* **To be done**:
• A. Please extract the passage of the CodeQL SSRF post from "I have already" up to and including "guarding against SSRF?", keeping every word unchanged.
• B. Render this sentence from the CodeQL SSRF post in Spanish: "I have already made many attempts at validating the URL to satisfy this SSRF warning, but GitHub CodeQL has not accepted any of them so far."
• C. Proceed with the CodeQL SSRF post, picking up right after the last line shown.

Unable to resolve CodeQL SSRF warning for a HTTP request function that takes pip package names as input
I'm working on a function that returns a HTTP response from https://pypi.org/simple/ when Python's pip installer requests it for a package. When pushing my code onto GitHub, the CodeQL checks warn of the risk of server side request forgery (SSRF), and asks me to create validation checks for the "user-defined input" (which is pip, in this case).
I have already made many attempts at validating the URL to satisfy this SSRF warning, but GitHub CodeQL has not accepted any of them so far. How can I rewrite the following to satisfy GitHub CodeQL's requirements for guarding against SSRF?
The relevant block of code:
import requests
from fastapi import APIRouter, Response
pypi = APIRouter(prefix="/pypi", tags=["bootstrap"])
@pypi.get("/{package}/", response_class=Response)
def get_pypi_package_downloads_list(package: str) -> Response:
"""

* **Collected data**:
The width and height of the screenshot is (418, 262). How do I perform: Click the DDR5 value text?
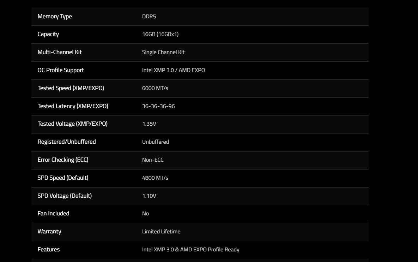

* **Answers to the exercises**:
• A.
I have already made many attempts at validating the URL to satisfy this SSRF warning, but GitHub CodeQL has not accepted any of them so far. How can I rewrite the following to satisfy GitHub CodeQL's requirements for guarding against SSRF?

• B. Ya he hecho muchos intentos de validar la URL para satisfacer esta advertencia de SSRF, pero GitHub CodeQL no ha aceptado ninguno de ellos hasta ahora.

• C.
Obtain list of all package downloads from PyPI via the simple API (PEP 503).
"""
url = f"https://pypi.org/simple/{package}"
full_path_response = requests.get(url)
The following is a non-exhaustive overview of attempts I've tried in order to satisfy that SSRF warning. However, none of them have worked for me.
# Attempt 1
# Check that it's a PyPI URL
url = f"https://pypi.org/simple/{package}"
if "pypi" in url:
full_path_response = requests.get(url)
else:
raise ValueError("This is not a valid package")
# Attempt 2
# Validate that package name is alphanumeric (allow _ and -)
if package.replace("_", "").replace("-", "").isalnum():
url = f"https://pypi.org/simple/{package}"
full_path_response = requests.get(url)
else:
raise ValueError("This is not a valid package")
# Attempt 3
# Check that it's a valid connection
with requests.get("https://pypi.org/simple/{package}") as http_response:
if http_response.status_code == 200:
full_path_response = http_response
else:
raise ValueError("This is not a valid package")
# Attempt 4
# Tried using RegEx matching to validate package name
if re.match(r"^[a-z0-9\_\-]+$", package):
full_path_response = requests.get(f"https://pypi.org/simple/{package}")
else:
raise ValueError("This is not a valid package")
# Attempt 5
# Use urllib.parse.urlparse to parse and validate the url
def validate_url(url: str) -> bool:
parsed_url = urlparse(url)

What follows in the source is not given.